▶ **Rows showing where targets appear**:

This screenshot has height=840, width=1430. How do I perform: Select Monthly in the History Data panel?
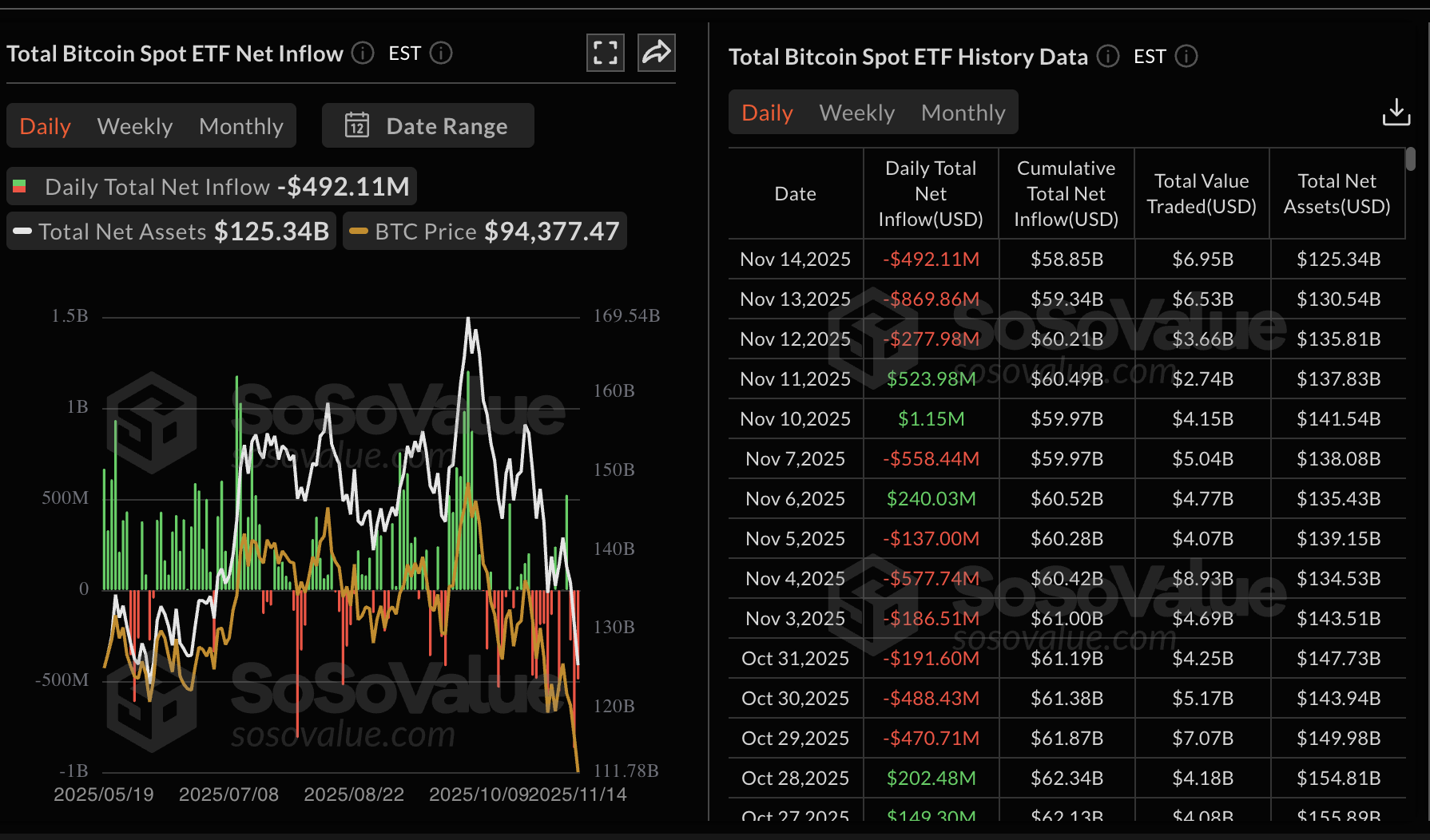[x=963, y=113]
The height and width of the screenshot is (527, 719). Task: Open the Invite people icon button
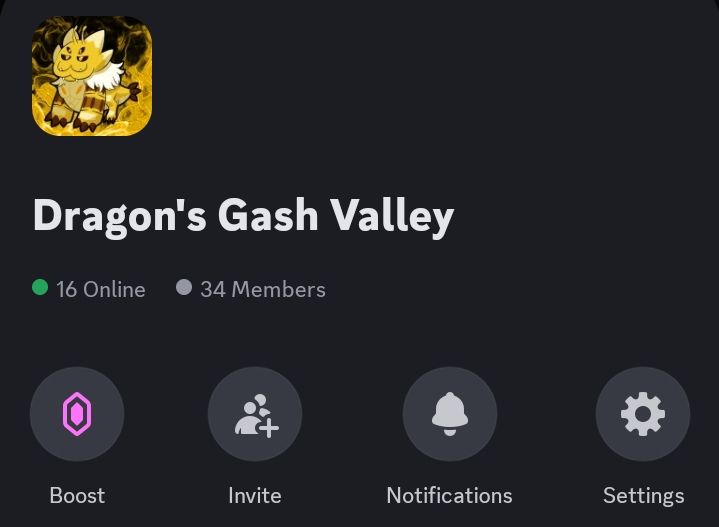[255, 414]
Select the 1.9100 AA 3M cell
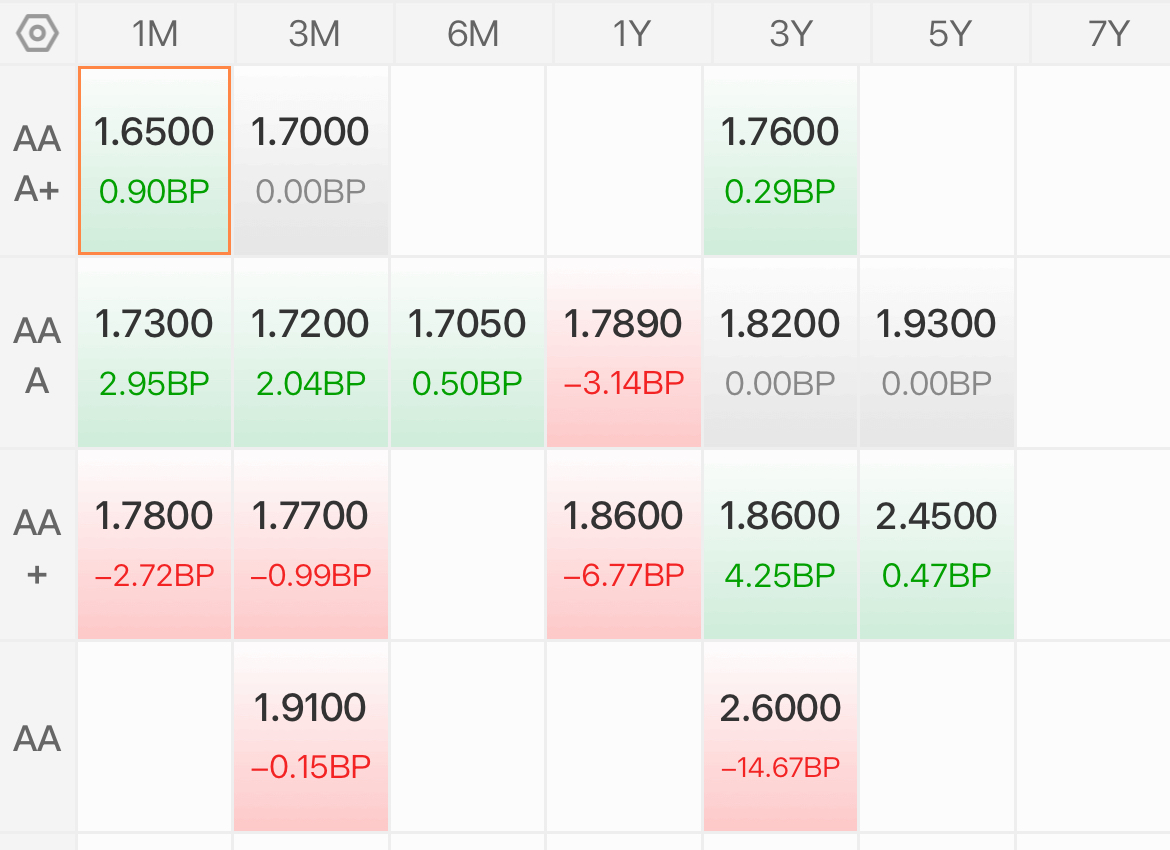This screenshot has height=850, width=1170. (311, 737)
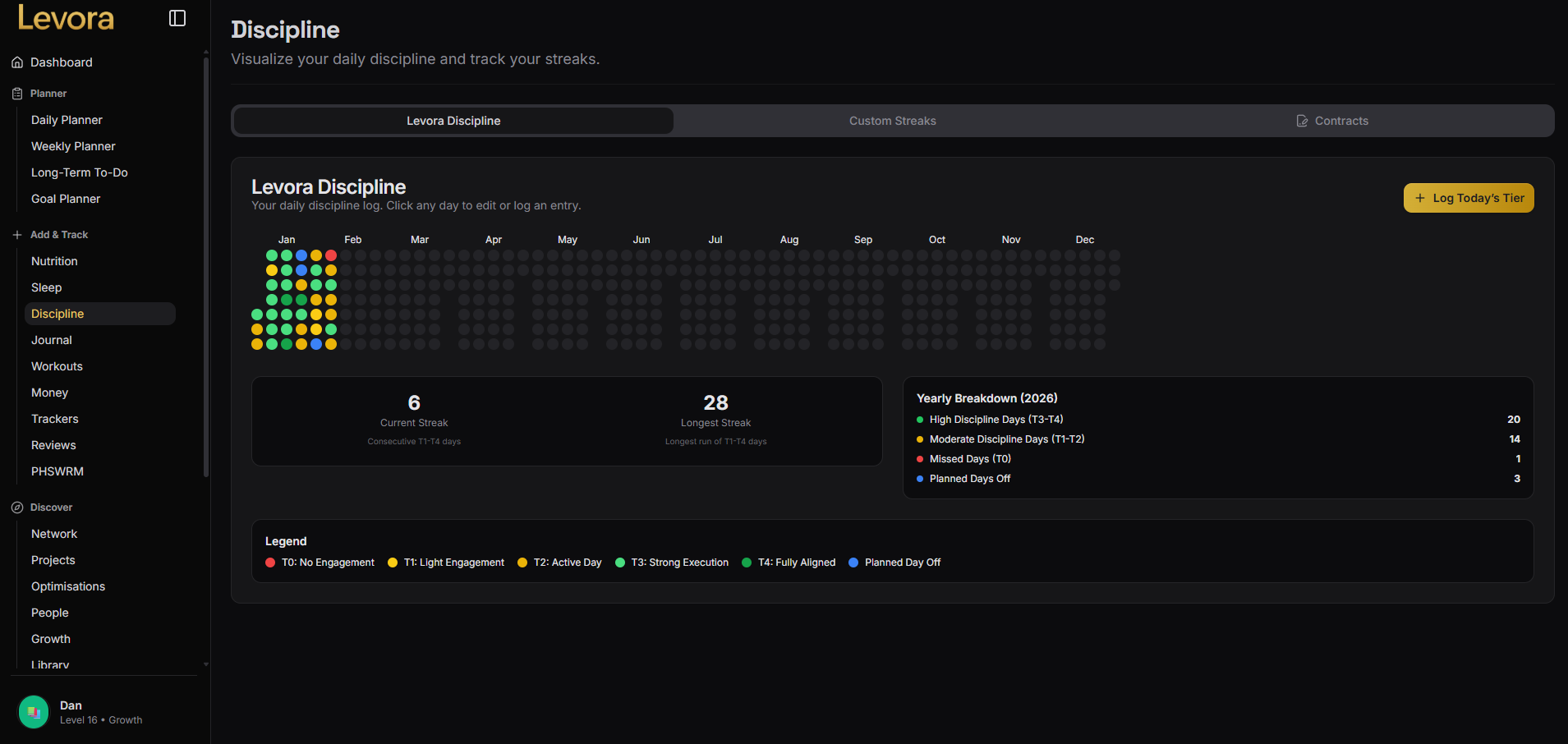The image size is (1568, 744).
Task: Click the edit icon on the Contracts tab
Action: click(1302, 120)
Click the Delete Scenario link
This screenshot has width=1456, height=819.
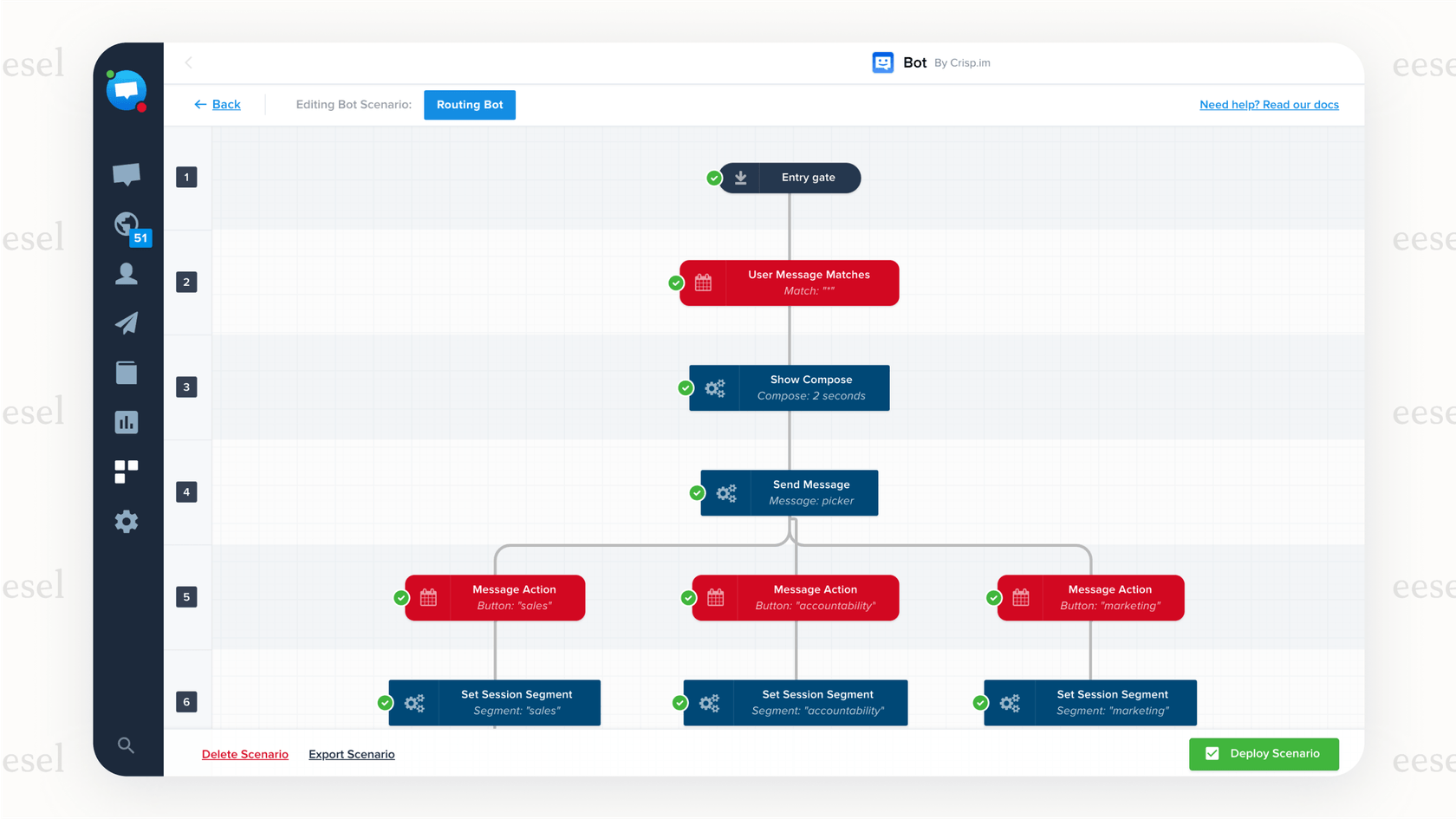[245, 755]
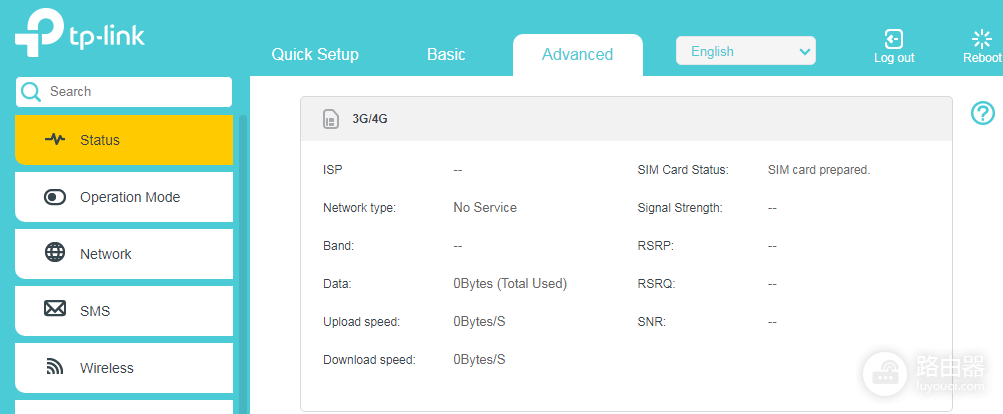Click the Network globe icon
Image resolution: width=1003 pixels, height=414 pixels.
55,252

▶ **THE REQUEST**: Copy every line of the data above word for word, leaving out the pictures.

▶ **ANSWER TO THIS PROBLEM**:
This screenshot has height=840, width=1430. How do I perform: Select Monthly in the History Data panel?
[x=963, y=113]
The height and width of the screenshot is (527, 719). Task: Open the Invite people icon button
[255, 414]
Select the 1.9100 AA 3M cell
This screenshot has height=850, width=1170. (311, 737)
The image size is (1568, 744).
Task: Click the edit icon on the Contracts tab
Action: click(1302, 120)
Click the Delete Scenario link
This screenshot has width=1456, height=819.
[245, 755]
Click the Network globe icon
Image resolution: width=1003 pixels, height=414 pixels.
55,252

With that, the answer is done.